The Claimant pursued a claim for damages against XXX Trust for their failure to treat primary open-angle glaucoma as a result of which the Claimant had gone blind.
The Claimant had no family history of glaucoma. She noticed that her eyesight was beginning to deteriorate at the end of 2015 and in June 2016 after an optical check-up she was referred to the ophthalmic clinic. The Claimant attended the ophthalmic clinic a month later and was diagnosed with primary open angle glaucoma and was advised to attend XXX Eye Hospital for treatment. Although an urgent referral was made to the eye unit the Claimant did not receive an appointment to be seen at the eye unit for 3¬Ω months.
Although the Claimant was prescribed eye-drops for her condition and was told that she would require frequent appointments the eye unit failed to ensure that the Claimant was seen and from 30 November 2016 up until 19 September 2017 the Claimant received no appointments in spite of the fact that she telephoned the eye unit on several occasions complaining that her eye sight was deteriorating and that her eye-drops were painful.
By the time the Claimant received an eye clinic appointment in September 2017 her intraocular pressures were extremely high. She was told that she would be reviewed in a month’s time. The Claimant was reviewed on 21 November 2017, 12 January 2018, 18 January 2018 and 31 January 2018 when no action was taken to correct her intraocular pressures and no surgery was undertaken by the eye clinic.
By the time the Claimant attended the glaucoma clinic in February 2018 the Claimant was blind.
Although the Claimant subsequently underwent laser treatment the clinicians were unable to improve her eyesight and the Claimant was registered as severely sight-impaired (blind).
The Claimant was one of 16 patients who had been treated at the same eye clinic and who had suffered significant preventable harm. A Serious Investigation Report had found that the Trust had failed to enter all patients for out-of-time appointments onto a spreadsheet and had failed to assess the individual patient’s clinical risk factor. Not only were patients not being seen when they should have been, but no-one was identifying their particular risk of deterioration in sight. The unit had also failed to adhere to their standard operating procedure. An apology was made by the Trust for their failure to treat the Claimant’s condition.
The Claimant’s claim was that had she undergone surgery by November/December 2016 some of her sight would have been saved and she would not have gone blind.

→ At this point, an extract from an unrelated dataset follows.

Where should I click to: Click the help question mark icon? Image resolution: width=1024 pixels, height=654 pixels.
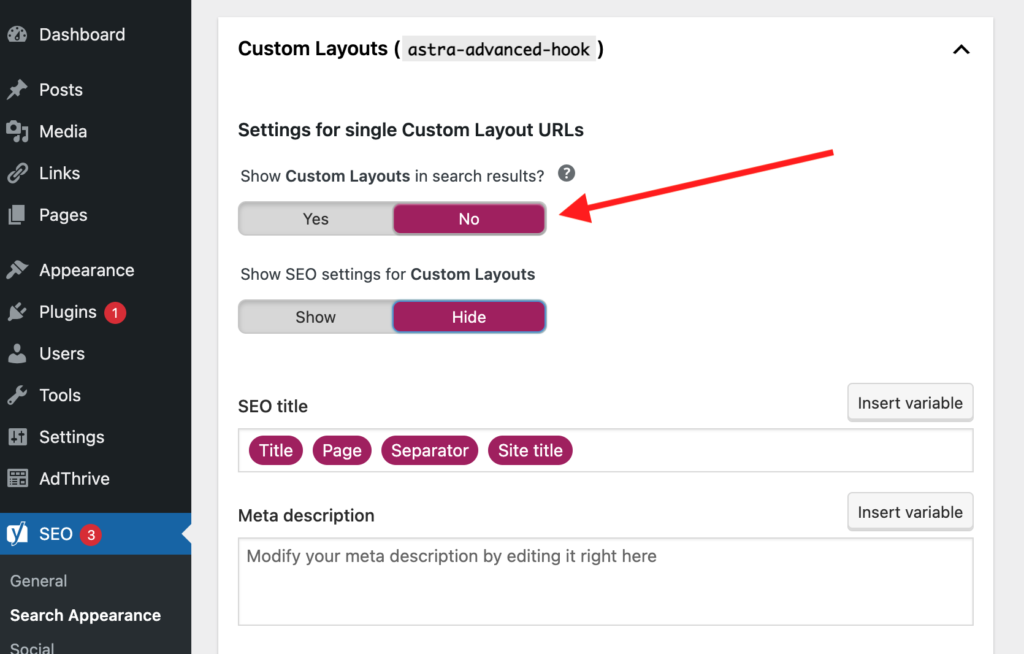(x=566, y=173)
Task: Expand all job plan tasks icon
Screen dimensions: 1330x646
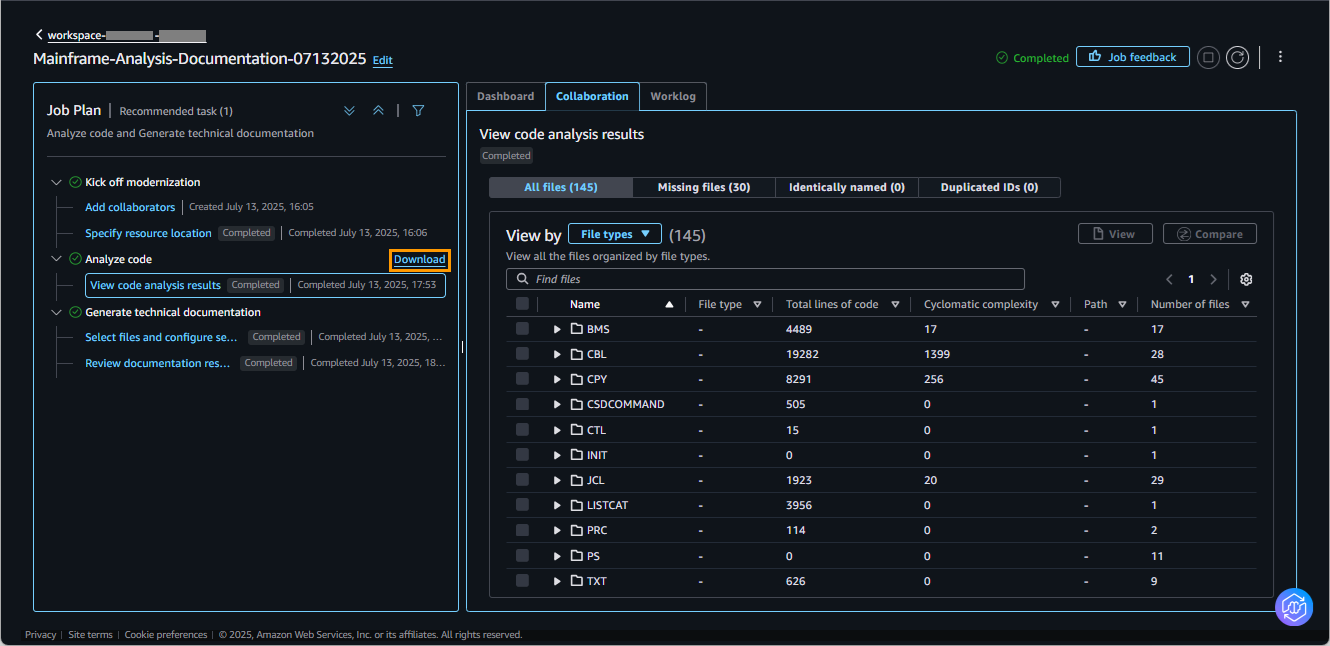Action: pyautogui.click(x=349, y=111)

The Claimant was the mother of twins who at the material time were 12 months old and she subsequently gave birth to a further child in 2017.

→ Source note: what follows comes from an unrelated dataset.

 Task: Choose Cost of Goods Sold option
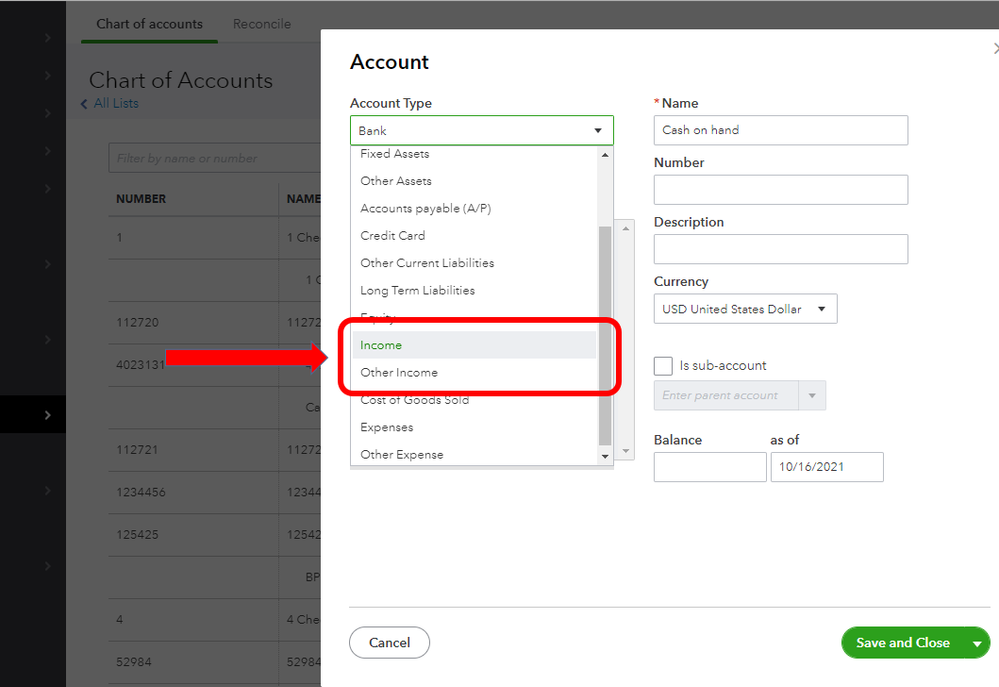(x=414, y=400)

After a Letter of Claim was forwarded to the relevant Trust there was a full admission of breach of duty and the Trust also admitted that had the Claimant undergone surgery before the end of 2016 although she would have been sight impaired she would not have been severely sight-restricted i.e. blind.
The Trust granted interim payments to the Claimant during the course of the litigation and the claim was settled at a mediation within 15 months of instructions being received. The Claimant’s claim was for inter alia pain, injury and suffering, care costs, loss of earnings, accommodation costs, childcare, rehabilitation.
The claim settled in the sum of £3.2 million.